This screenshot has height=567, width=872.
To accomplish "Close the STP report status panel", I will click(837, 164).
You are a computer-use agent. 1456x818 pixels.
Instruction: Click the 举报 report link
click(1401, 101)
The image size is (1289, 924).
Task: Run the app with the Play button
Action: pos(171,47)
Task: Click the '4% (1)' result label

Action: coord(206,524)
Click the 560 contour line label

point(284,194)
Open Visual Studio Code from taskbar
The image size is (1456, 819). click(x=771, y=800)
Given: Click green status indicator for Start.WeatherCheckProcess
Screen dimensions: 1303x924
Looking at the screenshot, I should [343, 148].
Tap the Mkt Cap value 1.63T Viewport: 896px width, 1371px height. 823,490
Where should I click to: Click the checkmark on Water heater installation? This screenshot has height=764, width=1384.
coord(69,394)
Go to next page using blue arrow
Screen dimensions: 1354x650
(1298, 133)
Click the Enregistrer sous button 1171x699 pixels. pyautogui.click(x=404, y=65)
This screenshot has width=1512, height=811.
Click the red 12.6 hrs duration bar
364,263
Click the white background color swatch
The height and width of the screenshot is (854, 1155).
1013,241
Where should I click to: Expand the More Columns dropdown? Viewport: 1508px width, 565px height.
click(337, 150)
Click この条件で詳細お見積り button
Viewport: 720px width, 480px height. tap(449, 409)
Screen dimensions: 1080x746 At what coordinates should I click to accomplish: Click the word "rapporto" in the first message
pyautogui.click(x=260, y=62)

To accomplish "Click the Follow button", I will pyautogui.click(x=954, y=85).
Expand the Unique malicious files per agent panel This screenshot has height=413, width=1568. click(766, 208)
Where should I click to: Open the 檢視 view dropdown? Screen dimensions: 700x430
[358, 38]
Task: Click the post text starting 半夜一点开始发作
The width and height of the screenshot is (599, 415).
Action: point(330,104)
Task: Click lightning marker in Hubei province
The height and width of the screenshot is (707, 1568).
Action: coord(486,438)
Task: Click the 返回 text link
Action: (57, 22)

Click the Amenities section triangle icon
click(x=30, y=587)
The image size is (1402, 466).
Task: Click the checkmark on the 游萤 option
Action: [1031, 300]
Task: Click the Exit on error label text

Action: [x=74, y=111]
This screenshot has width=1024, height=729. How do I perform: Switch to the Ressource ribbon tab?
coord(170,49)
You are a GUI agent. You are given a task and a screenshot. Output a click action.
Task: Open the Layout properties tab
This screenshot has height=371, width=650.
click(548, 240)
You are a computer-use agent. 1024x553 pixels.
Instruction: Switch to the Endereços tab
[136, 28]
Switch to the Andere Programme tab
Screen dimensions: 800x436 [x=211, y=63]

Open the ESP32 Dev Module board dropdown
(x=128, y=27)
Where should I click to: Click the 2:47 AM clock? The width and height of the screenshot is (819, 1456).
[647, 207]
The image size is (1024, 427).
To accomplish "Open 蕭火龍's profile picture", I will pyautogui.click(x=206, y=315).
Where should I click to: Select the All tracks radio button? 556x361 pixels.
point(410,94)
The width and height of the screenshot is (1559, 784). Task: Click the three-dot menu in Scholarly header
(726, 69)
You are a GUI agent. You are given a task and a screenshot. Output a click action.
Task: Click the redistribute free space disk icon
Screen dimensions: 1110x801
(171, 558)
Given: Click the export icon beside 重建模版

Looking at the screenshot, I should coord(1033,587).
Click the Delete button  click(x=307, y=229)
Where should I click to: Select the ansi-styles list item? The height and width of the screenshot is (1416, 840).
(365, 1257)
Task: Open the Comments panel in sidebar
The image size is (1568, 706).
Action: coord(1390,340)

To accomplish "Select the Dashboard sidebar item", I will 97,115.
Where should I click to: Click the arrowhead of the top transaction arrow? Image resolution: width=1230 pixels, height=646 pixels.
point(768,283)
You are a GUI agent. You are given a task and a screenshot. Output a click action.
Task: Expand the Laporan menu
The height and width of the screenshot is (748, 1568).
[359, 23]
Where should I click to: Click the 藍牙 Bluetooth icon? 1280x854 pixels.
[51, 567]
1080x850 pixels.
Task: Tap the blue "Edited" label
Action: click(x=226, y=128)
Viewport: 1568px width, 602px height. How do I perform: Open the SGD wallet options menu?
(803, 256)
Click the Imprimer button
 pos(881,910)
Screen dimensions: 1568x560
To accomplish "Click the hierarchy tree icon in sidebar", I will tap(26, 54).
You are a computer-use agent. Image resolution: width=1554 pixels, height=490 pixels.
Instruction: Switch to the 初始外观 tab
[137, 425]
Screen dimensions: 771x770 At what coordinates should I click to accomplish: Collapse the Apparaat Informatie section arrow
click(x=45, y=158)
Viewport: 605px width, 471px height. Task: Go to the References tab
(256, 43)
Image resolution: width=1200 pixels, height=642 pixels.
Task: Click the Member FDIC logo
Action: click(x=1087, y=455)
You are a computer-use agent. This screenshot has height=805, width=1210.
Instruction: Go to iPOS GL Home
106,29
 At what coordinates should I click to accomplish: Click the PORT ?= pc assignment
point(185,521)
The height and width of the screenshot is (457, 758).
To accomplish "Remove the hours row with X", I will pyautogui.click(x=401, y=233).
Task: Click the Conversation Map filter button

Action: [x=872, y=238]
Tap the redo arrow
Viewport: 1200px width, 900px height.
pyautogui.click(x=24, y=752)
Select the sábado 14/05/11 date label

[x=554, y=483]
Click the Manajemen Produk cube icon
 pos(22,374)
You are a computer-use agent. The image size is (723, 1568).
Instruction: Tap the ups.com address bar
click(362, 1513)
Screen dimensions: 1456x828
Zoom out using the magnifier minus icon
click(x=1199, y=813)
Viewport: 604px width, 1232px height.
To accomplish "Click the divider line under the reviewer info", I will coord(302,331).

━━━━━━━━━━━━━━━━━━━━━━━━━━━━━━

> _Task requirements_
Transcribe the listing above line for line, with no changes.

> _Exercise output_
This screenshot has height=567, width=872.
To accomplish "Close the STP report status panel", I will click(837, 164).
You are a computer-use agent. 1456x818 pixels.
Instruction: Click the 举报 report link
click(1401, 101)
The image size is (1289, 924).
Task: Run the app with the Play button
Action: pos(171,47)
Task: Click the '4% (1)' result label

Action: coord(206,524)
Click the 560 contour line label

point(284,194)
Open Visual Studio Code from taskbar
The image size is (1456, 819). click(x=771, y=800)
Given: Click green status indicator for Start.WeatherCheckProcess
Screen dimensions: 1303x924
Looking at the screenshot, I should [343, 148].
Tap the Mkt Cap value 1.63T Viewport: 896px width, 1371px height. 823,490
Where should I click to: Click the checkmark on Water heater installation? This screenshot has height=764, width=1384.
coord(69,394)
Go to next page using blue arrow
Screen dimensions: 1354x650
(1298, 133)
Click the Enregistrer sous button 1171x699 pixels. pyautogui.click(x=404, y=65)
This screenshot has width=1512, height=811.
Click the red 12.6 hrs duration bar
364,263
Click the white background color swatch
The height and width of the screenshot is (854, 1155).
1013,241
Where should I click to: Expand the More Columns dropdown? Viewport: 1508px width, 565px height.
click(337, 150)
Click この条件で詳細お見積り button
Viewport: 720px width, 480px height. tap(449, 409)
Screen dimensions: 1080x746 At what coordinates should I click to accomplish: Click the word "rapporto" in the first message
pyautogui.click(x=260, y=62)

To accomplish "Click the Follow button", I will pyautogui.click(x=954, y=85).
Expand the Unique malicious files per agent panel This screenshot has height=413, width=1568. click(766, 208)
Where should I click to: Open the 檢視 view dropdown? Screen dimensions: 700x430
[358, 38]
Task: Click the post text starting 半夜一点开始发作
The width and height of the screenshot is (599, 415).
Action: point(330,104)
Task: Click lightning marker in Hubei province
The height and width of the screenshot is (707, 1568).
Action: coord(486,438)
Task: Click the 返回 text link
Action: (57, 22)

Click the Amenities section triangle icon
click(x=30, y=587)
The image size is (1402, 466).
Task: Click the checkmark on the 游萤 option
Action: [1031, 300]
Task: Click the Exit on error label text

Action: [x=74, y=111]
This screenshot has width=1024, height=729. How do I perform: Switch to the Ressource ribbon tab?
coord(170,49)
You are a GUI agent. You are given a task and a screenshot. Output a click action.
Task: Open the Layout properties tab
This screenshot has height=371, width=650.
click(548, 240)
You are a computer-use agent. 1024x553 pixels.
Instruction: Switch to the Endereços tab
[136, 28]
Switch to the Andere Programme tab
Screen dimensions: 800x436 [x=211, y=63]

Open the ESP32 Dev Module board dropdown
(x=128, y=27)
Where should I click to: Click the 2:47 AM clock? The width and height of the screenshot is (819, 1456).
[647, 207]
The image size is (1024, 427).
To accomplish "Open 蕭火龍's profile picture", I will pyautogui.click(x=206, y=315).
Where should I click to: Select the All tracks radio button? 556x361 pixels.
point(410,94)
The width and height of the screenshot is (1559, 784). Task: Click the three-dot menu in Scholarly header
(726, 69)
You are a GUI agent. You are given a task and a screenshot. Output a click action.
Task: Click the redistribute free space disk icon
Screen dimensions: 1110x801
(171, 558)
Given: Click the export icon beside 重建模版

Looking at the screenshot, I should coord(1033,587).
Click the Delete button  click(x=307, y=229)
Where should I click to: Select the ansi-styles list item? The height and width of the screenshot is (1416, 840).
(365, 1257)
Task: Open the Comments panel in sidebar
The image size is (1568, 706).
Action: coord(1390,340)

To accomplish "Select the Dashboard sidebar item", I will 97,115.
Where should I click to: Click the arrowhead of the top transaction arrow? Image resolution: width=1230 pixels, height=646 pixels.
point(768,283)
You are a GUI agent. You are given a task and a screenshot. Output a click action.
Task: Expand the Laporan menu
The height and width of the screenshot is (748, 1568).
[359, 23]
Where should I click to: Click the 藍牙 Bluetooth icon? 1280x854 pixels.
[51, 567]
1080x850 pixels.
Task: Tap the blue "Edited" label
Action: click(x=226, y=128)
Viewport: 1568px width, 602px height. How do I perform: Open the SGD wallet options menu?
(803, 256)
Click the Imprimer button
 pos(881,910)
Screen dimensions: 1568x560
To accomplish "Click the hierarchy tree icon in sidebar", I will tap(26, 54).
You are a computer-use agent. Image resolution: width=1554 pixels, height=490 pixels.
Instruction: Switch to the 初始外观 tab
[137, 425]
Screen dimensions: 771x770 At what coordinates should I click to accomplish: Collapse the Apparaat Informatie section arrow
click(x=45, y=158)
Viewport: 605px width, 471px height. Task: Go to the References tab
(256, 43)
Image resolution: width=1200 pixels, height=642 pixels.
Task: Click the Member FDIC logo
Action: click(x=1087, y=455)
You are a computer-use agent. This screenshot has height=805, width=1210.
Instruction: Go to iPOS GL Home
106,29
 At what coordinates should I click to accomplish: Click the PORT ?= pc assignment
point(185,521)
The height and width of the screenshot is (457, 758).
To accomplish "Remove the hours row with X", I will pyautogui.click(x=401, y=233).
Task: Click the Conversation Map filter button

Action: [x=872, y=238]
Tap the redo arrow
Viewport: 1200px width, 900px height.
pyautogui.click(x=24, y=752)
Select the sábado 14/05/11 date label

[x=554, y=483]
Click the Manajemen Produk cube icon
 pos(22,374)
You are a computer-use agent. The image size is (723, 1568).
Instruction: Tap the ups.com address bar
click(362, 1513)
Screen dimensions: 1456x828
Zoom out using the magnifier minus icon
click(x=1199, y=813)
Viewport: 604px width, 1232px height.
To accomplish "Click the divider line under the reviewer info", I will coord(302,331).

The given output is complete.